I. Provar que os ângulos C e D são congruentes;

II. Provar que o quinto postulado equivale com a hipótese do ângulo reto e

III. Provar que o fato dos ângulos C e D serem agudos ou obtusos entra

em contradição com uma das 28 primeiras proposições dos Elementos

de Euclides.

Inicialmente, Saccheri demonstrou que os ângulos C e D são congruentes usando a

propriedade de congruência entre triângulos. Em seguida, demonstrou que a

hipótese do ângulo obtuso era falsa, assumindo, como Euclides, que a reta é infinita.

Saccheri também provou a equivalência entre o quinto postulado e a hipótese do

ângulo reto. Entretanto, ao procurar uma contradição para a hipótese do ângulo

agudo, provou uma série de resultados coerentes com todos os postulados da

Geometria Euclidiana, exceto o quinto.

Saccheri tentou uma segunda prova para encontrar uma contradição na hipótese do

ângulo agudo, mas novamente não obteve sucesso. Se ele percebesse que não

havia contradição para ser encontrada, a descoberta da nova geometria teria

ocorrido quase um século antes.

Em seu trabalho, mostrou possuir um grande conhecimento em lógica e percepção

geométrica, mas mesmo com todos os resultado obtidos, não acreditou na

existência de uma nova geometria, devido até a influência religiosa da época.

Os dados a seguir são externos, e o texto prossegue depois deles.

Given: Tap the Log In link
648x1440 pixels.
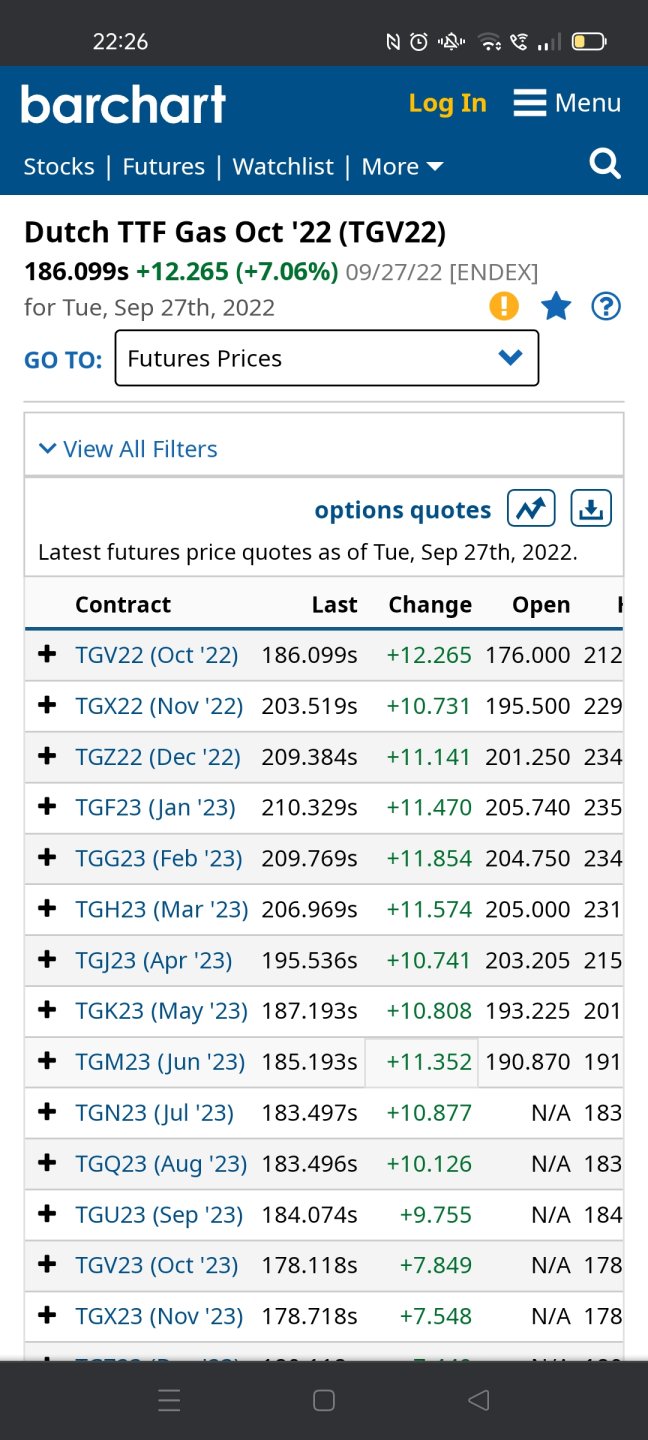Looking at the screenshot, I should (x=447, y=103).
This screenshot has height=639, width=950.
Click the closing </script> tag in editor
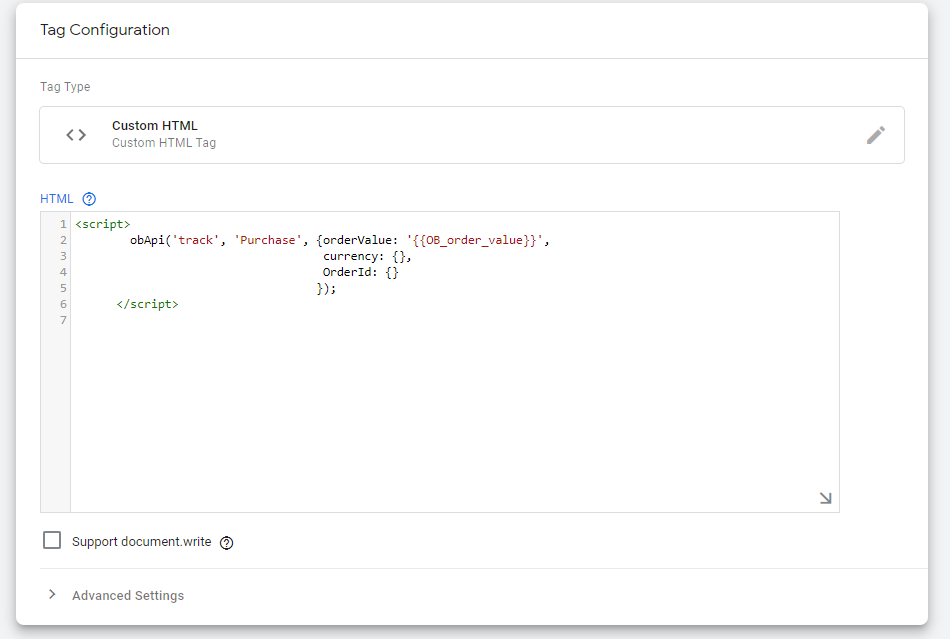pyautogui.click(x=147, y=304)
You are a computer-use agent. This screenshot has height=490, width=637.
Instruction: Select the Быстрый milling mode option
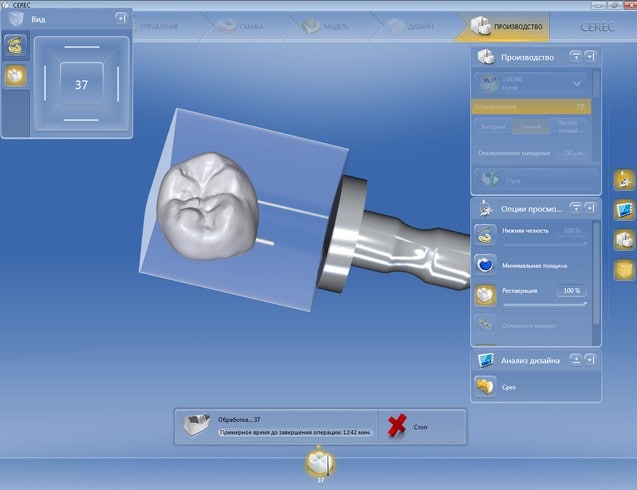[x=491, y=127]
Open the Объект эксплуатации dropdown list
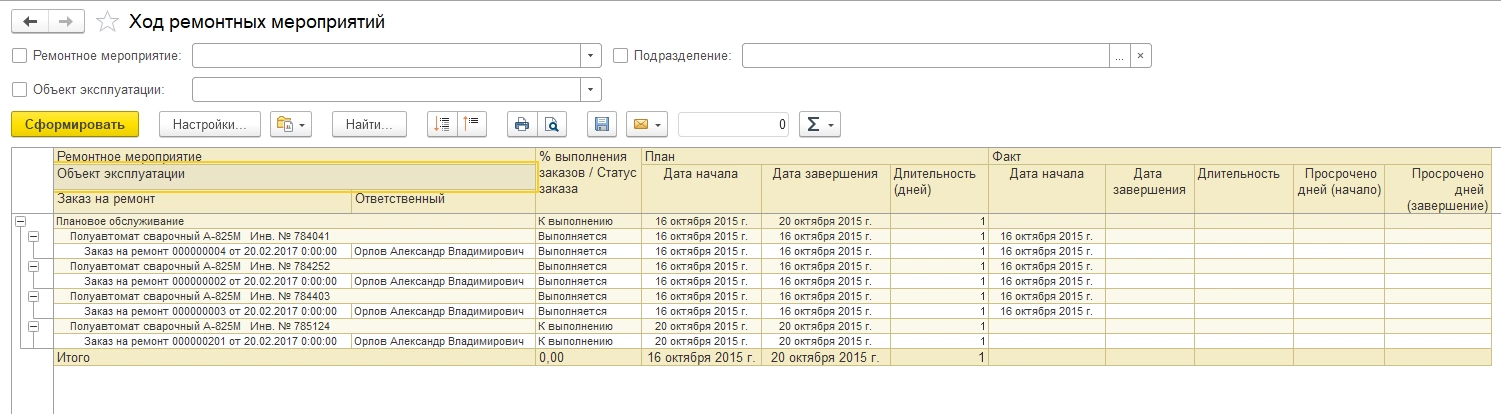Image resolution: width=1501 pixels, height=414 pixels. tap(591, 89)
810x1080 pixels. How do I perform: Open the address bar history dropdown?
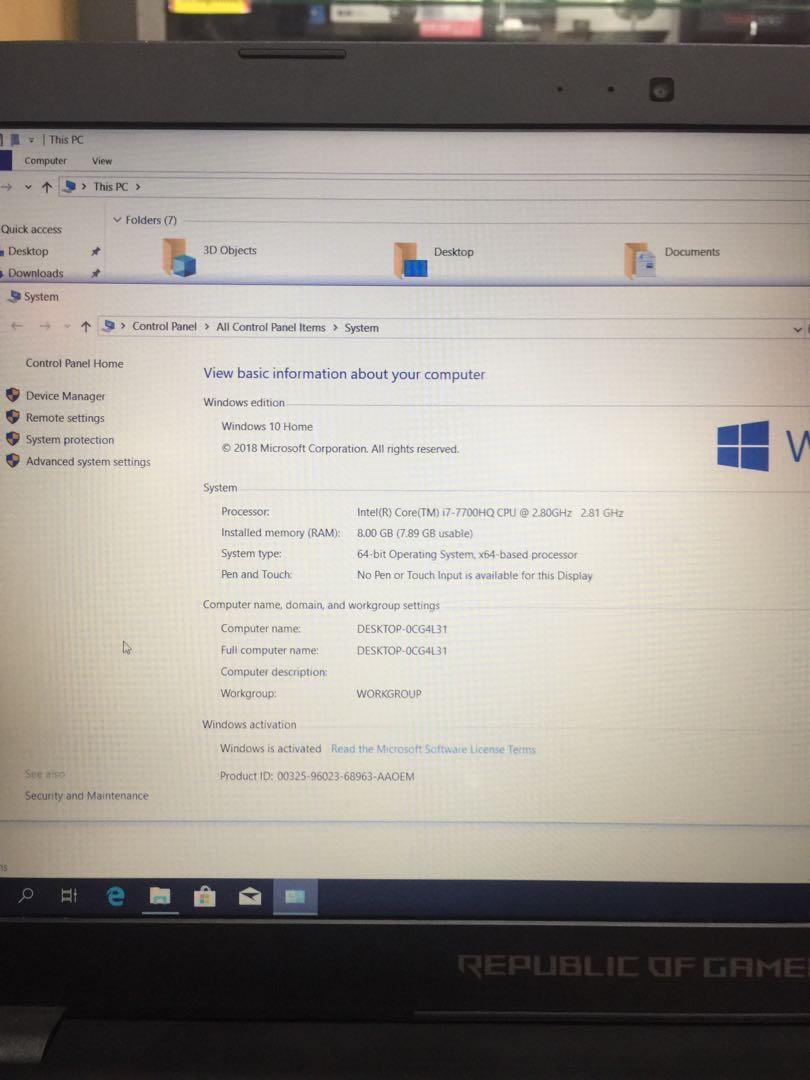(796, 329)

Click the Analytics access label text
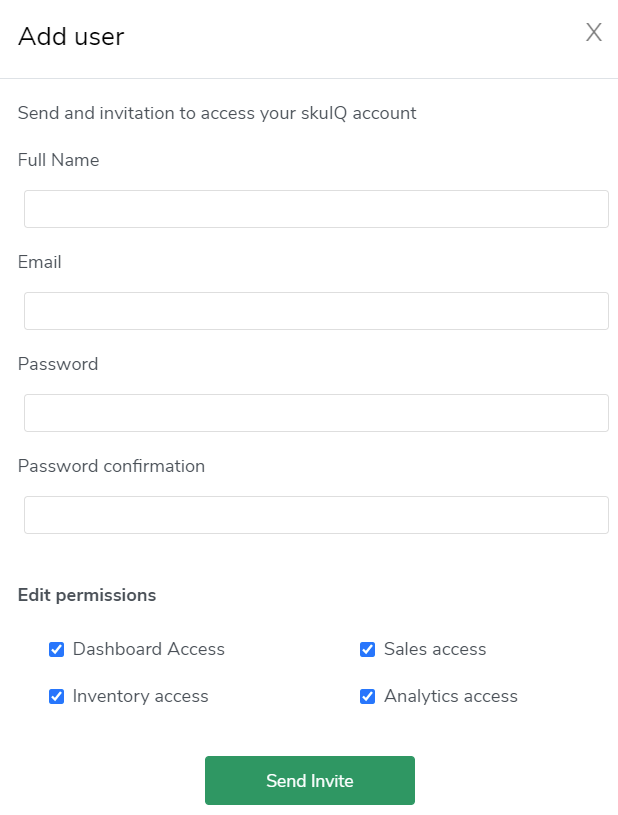pyautogui.click(x=451, y=696)
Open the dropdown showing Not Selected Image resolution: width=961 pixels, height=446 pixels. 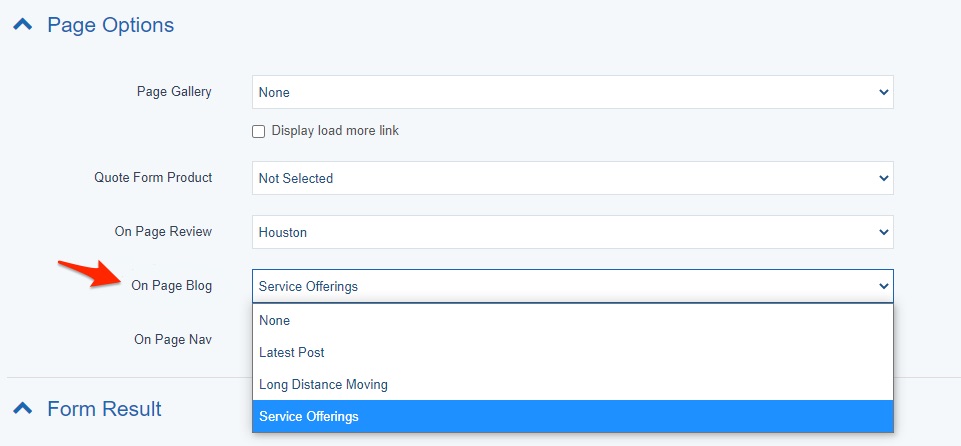(x=560, y=178)
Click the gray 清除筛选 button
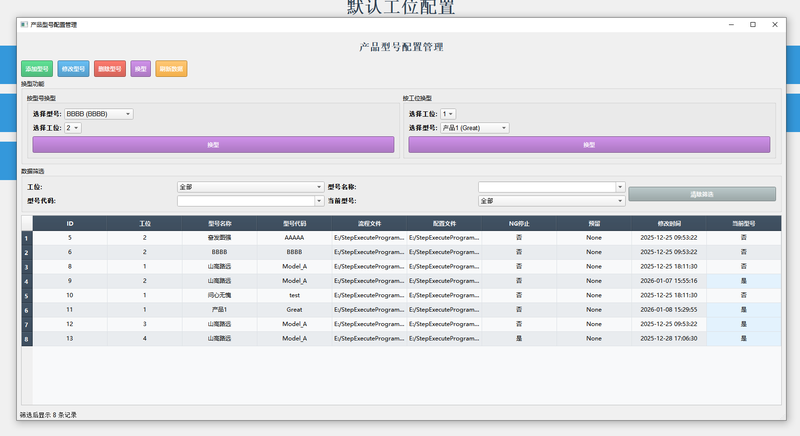 point(701,194)
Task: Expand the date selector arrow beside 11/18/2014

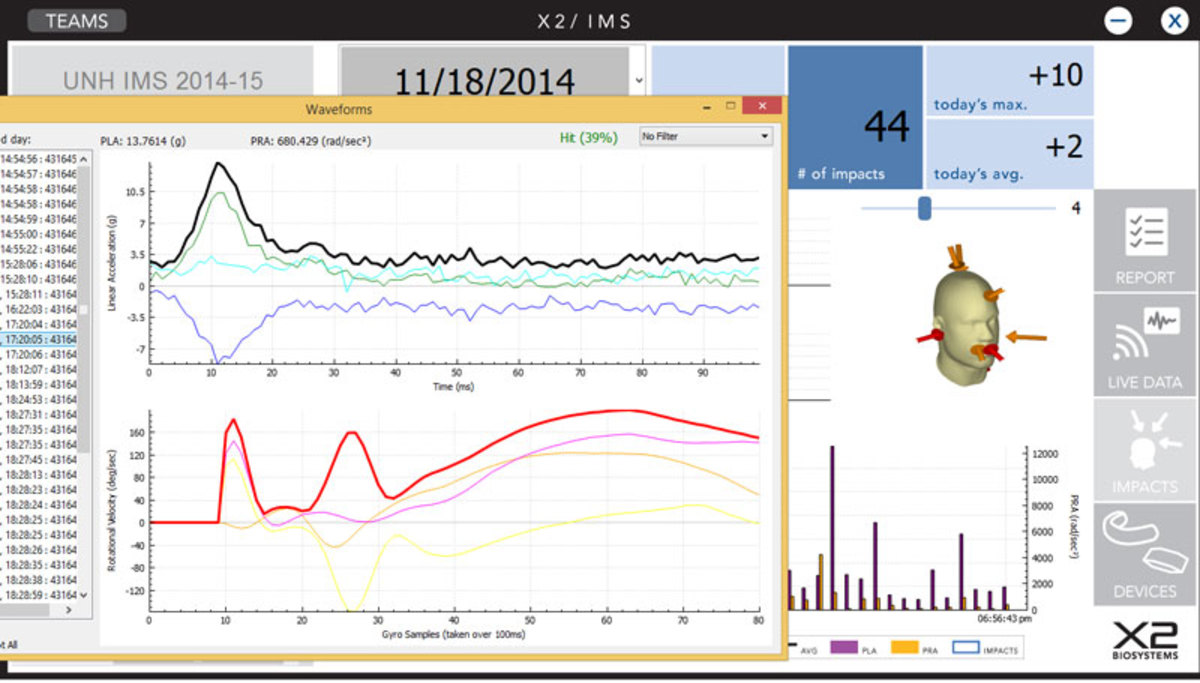Action: tap(639, 80)
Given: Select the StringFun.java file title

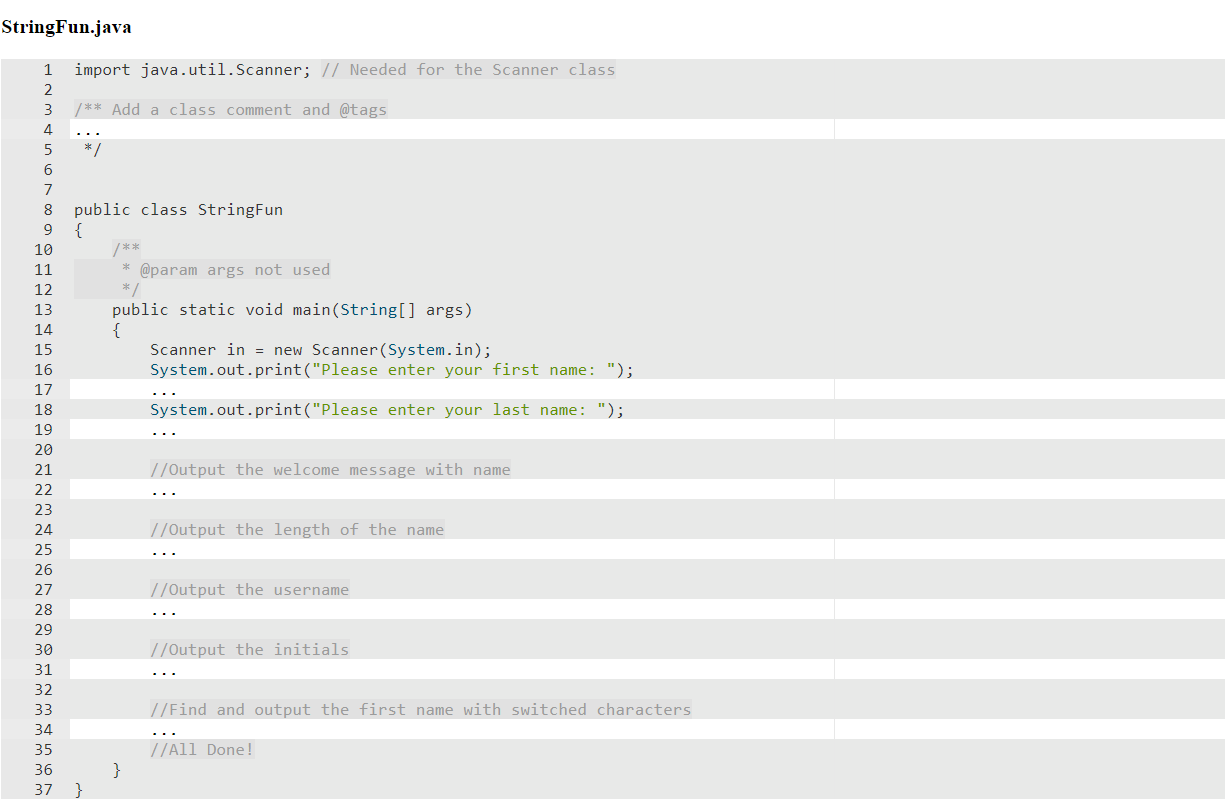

Apesar disso, muito contribuiu para o desenvolvimento da Geometria não Euclidiana.

6.1.6 – Johann Heinrich Lambert (1728 - 1777)

Lambert deu continuidade ao trabalho de Saccheri na tentativa de também encontrar

uma contradição para a hipótese do ângulo agudo e chamou a atenção para a teoria

das paralelas, tendo seu trabalho escrito em 1766 e publicado, após sua morte, por

G. Bernoulli e C.F. Hindenburg.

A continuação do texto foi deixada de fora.